• INSTRUCTIONS FOR THE TASK: From the entries that follow, copy each line containing the word "next".

⁂

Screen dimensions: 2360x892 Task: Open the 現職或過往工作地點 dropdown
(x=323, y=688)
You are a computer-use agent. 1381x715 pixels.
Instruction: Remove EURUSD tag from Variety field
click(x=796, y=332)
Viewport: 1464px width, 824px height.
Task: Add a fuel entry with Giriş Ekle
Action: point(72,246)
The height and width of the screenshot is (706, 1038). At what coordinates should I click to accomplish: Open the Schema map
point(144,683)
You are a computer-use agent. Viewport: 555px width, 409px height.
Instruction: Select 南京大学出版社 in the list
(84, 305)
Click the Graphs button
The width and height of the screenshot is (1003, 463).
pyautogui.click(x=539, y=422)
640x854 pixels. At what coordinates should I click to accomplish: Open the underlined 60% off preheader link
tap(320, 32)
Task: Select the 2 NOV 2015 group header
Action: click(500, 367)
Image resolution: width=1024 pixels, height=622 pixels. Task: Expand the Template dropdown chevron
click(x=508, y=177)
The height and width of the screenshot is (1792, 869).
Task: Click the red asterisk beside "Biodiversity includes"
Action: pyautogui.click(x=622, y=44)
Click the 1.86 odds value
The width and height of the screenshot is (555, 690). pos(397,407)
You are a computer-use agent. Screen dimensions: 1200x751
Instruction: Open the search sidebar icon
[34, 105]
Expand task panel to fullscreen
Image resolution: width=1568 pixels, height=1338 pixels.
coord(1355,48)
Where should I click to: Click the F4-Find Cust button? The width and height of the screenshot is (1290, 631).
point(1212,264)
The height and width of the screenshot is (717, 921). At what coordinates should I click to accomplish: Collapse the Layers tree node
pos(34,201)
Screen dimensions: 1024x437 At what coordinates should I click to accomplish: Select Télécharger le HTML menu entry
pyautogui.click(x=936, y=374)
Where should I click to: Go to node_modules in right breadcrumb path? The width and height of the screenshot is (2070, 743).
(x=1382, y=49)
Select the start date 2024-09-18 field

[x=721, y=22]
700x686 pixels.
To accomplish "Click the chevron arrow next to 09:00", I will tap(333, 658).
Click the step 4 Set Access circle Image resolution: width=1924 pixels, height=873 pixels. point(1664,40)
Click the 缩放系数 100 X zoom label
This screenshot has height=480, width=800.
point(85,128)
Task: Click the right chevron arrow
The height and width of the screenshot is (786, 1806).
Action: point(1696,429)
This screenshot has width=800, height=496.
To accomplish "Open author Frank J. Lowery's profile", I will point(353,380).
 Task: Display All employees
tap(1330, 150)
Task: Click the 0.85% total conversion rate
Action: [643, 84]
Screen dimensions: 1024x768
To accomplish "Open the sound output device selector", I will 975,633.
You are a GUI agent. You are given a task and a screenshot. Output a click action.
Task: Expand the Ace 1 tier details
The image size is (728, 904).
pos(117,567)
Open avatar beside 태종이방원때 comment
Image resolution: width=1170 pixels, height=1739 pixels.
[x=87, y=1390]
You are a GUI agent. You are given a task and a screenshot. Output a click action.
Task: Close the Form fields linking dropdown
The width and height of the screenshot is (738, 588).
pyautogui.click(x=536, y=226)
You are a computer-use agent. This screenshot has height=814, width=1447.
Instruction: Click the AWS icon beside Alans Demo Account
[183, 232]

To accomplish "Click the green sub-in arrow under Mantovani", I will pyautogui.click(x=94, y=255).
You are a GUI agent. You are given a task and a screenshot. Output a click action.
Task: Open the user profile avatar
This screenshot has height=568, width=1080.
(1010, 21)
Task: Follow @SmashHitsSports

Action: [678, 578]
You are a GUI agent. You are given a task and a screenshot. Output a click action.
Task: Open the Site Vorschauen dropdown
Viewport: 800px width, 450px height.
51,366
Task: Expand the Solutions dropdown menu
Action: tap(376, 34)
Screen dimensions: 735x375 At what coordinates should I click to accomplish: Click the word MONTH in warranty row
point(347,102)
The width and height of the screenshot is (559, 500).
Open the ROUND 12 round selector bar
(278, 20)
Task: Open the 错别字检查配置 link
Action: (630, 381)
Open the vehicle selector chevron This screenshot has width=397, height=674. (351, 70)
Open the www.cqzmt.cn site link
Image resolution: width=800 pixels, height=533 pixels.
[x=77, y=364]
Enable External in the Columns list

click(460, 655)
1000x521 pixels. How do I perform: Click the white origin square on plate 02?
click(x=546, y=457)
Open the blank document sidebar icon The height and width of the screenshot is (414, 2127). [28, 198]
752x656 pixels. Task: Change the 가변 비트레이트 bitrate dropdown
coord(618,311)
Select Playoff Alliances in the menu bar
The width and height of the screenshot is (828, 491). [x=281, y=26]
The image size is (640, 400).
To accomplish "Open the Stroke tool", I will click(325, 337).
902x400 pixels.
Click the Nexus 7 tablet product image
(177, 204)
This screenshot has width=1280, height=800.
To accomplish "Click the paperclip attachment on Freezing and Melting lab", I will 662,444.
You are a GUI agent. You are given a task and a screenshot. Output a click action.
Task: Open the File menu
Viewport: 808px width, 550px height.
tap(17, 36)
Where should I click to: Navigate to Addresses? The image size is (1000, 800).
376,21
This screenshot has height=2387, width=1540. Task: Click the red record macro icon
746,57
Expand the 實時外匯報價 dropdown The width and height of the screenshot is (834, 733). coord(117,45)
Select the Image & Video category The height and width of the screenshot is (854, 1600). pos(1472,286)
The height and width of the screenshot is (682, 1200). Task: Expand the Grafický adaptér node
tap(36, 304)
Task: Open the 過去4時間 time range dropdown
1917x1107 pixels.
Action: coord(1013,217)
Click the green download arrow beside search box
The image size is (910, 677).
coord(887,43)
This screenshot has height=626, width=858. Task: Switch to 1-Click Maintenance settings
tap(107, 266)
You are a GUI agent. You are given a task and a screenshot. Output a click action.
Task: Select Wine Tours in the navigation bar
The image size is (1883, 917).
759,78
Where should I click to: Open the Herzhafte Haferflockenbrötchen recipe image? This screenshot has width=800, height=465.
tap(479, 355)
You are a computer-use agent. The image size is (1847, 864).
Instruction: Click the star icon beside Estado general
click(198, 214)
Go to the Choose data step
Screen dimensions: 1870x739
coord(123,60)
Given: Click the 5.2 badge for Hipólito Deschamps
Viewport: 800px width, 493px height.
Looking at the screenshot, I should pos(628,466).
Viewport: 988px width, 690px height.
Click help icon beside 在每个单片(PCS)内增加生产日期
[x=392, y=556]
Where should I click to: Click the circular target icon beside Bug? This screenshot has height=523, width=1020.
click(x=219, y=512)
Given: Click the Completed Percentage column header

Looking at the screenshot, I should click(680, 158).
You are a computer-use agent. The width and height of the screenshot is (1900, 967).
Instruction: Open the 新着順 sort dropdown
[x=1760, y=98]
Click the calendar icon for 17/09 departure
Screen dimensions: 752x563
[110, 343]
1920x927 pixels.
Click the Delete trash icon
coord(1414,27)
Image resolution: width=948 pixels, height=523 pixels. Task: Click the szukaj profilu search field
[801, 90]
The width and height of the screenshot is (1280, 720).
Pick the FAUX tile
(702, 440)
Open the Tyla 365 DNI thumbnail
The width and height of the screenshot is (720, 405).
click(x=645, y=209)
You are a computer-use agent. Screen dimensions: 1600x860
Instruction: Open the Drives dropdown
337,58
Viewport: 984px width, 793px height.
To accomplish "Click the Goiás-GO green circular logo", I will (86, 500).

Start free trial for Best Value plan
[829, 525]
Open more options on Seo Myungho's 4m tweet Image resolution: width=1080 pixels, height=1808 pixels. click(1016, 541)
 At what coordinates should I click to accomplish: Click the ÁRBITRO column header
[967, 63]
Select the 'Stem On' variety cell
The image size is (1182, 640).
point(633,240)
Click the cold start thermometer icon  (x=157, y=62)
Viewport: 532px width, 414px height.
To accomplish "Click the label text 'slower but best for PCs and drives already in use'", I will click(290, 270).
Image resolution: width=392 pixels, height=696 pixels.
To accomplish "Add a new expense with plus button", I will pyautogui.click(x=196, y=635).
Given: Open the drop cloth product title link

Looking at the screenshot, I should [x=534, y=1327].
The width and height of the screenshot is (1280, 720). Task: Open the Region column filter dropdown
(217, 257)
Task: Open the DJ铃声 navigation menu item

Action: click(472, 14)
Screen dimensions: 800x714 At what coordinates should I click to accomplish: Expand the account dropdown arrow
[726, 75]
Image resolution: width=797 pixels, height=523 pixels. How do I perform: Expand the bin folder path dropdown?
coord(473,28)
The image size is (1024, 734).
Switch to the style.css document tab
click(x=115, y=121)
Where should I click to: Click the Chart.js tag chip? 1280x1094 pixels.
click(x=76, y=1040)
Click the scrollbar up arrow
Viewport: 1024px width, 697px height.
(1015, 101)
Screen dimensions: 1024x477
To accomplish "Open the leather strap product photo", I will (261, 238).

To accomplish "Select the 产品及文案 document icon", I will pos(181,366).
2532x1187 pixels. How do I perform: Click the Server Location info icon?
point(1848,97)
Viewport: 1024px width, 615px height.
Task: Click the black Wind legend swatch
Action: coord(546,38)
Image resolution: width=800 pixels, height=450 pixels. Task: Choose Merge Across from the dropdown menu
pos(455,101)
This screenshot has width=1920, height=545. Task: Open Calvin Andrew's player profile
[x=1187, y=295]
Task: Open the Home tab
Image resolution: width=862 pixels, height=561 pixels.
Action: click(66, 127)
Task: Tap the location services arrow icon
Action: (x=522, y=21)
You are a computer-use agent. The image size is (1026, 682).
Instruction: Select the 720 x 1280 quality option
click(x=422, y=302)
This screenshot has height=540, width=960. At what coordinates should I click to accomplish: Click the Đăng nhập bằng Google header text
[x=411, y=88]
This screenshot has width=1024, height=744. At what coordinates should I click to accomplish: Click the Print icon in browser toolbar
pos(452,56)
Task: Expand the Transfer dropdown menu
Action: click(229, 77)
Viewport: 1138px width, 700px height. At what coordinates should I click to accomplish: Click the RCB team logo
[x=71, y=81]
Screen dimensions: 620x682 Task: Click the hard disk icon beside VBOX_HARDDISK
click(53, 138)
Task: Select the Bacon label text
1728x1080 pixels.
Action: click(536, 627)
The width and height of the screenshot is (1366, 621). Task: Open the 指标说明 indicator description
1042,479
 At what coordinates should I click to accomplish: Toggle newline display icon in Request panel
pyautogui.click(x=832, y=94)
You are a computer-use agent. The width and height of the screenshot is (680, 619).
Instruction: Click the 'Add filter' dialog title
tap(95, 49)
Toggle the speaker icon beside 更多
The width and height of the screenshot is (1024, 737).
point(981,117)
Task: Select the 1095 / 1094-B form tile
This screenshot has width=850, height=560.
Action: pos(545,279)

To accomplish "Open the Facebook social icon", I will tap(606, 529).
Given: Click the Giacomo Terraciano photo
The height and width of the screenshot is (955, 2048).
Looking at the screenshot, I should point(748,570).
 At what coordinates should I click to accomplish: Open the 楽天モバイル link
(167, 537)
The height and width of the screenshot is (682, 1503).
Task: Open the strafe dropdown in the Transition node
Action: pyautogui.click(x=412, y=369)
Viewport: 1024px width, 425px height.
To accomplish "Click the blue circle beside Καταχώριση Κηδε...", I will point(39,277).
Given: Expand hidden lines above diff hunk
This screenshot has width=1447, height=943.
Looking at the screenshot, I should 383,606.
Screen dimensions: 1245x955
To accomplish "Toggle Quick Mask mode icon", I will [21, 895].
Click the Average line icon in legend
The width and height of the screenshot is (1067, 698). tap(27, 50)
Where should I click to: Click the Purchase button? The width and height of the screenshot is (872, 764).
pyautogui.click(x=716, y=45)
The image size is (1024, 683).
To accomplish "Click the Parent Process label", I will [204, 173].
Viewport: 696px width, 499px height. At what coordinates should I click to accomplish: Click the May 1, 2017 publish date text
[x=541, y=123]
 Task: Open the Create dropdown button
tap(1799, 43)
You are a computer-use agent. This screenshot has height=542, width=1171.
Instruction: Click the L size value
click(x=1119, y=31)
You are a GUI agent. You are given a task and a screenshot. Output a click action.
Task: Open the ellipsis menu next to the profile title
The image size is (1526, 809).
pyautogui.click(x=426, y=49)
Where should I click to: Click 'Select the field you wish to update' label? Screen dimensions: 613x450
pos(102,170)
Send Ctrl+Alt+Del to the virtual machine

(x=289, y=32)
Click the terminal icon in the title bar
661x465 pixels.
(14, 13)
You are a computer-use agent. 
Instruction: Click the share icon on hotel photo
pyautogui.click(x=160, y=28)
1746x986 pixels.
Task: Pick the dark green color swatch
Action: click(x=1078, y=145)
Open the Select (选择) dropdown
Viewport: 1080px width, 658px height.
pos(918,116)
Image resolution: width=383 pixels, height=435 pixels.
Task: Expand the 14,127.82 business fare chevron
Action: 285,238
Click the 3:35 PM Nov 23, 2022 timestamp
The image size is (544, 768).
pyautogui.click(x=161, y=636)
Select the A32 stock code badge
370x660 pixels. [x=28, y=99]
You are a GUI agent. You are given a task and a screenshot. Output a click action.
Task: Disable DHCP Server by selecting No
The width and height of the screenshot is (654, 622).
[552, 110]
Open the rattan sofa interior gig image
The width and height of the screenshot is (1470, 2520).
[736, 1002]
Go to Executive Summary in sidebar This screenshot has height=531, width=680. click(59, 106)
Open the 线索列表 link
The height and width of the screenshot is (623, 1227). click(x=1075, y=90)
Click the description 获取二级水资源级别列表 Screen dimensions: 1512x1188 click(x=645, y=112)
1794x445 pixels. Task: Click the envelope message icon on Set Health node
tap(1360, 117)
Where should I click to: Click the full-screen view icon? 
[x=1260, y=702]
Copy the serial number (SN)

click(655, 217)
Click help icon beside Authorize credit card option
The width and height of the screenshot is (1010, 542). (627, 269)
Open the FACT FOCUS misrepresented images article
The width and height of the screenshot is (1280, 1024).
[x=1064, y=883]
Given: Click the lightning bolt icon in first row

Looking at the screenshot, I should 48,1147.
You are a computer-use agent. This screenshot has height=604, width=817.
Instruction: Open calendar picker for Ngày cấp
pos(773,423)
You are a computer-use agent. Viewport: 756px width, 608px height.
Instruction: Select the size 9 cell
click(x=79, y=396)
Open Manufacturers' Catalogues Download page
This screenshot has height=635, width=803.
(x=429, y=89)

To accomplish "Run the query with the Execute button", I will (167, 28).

⁂

• ANSWER TO THE PROBLEM:
To accomplish "Click the chevron arrow next to 09:00", I will tap(333, 658).
Task: Open the ellipsis menu next to the profile title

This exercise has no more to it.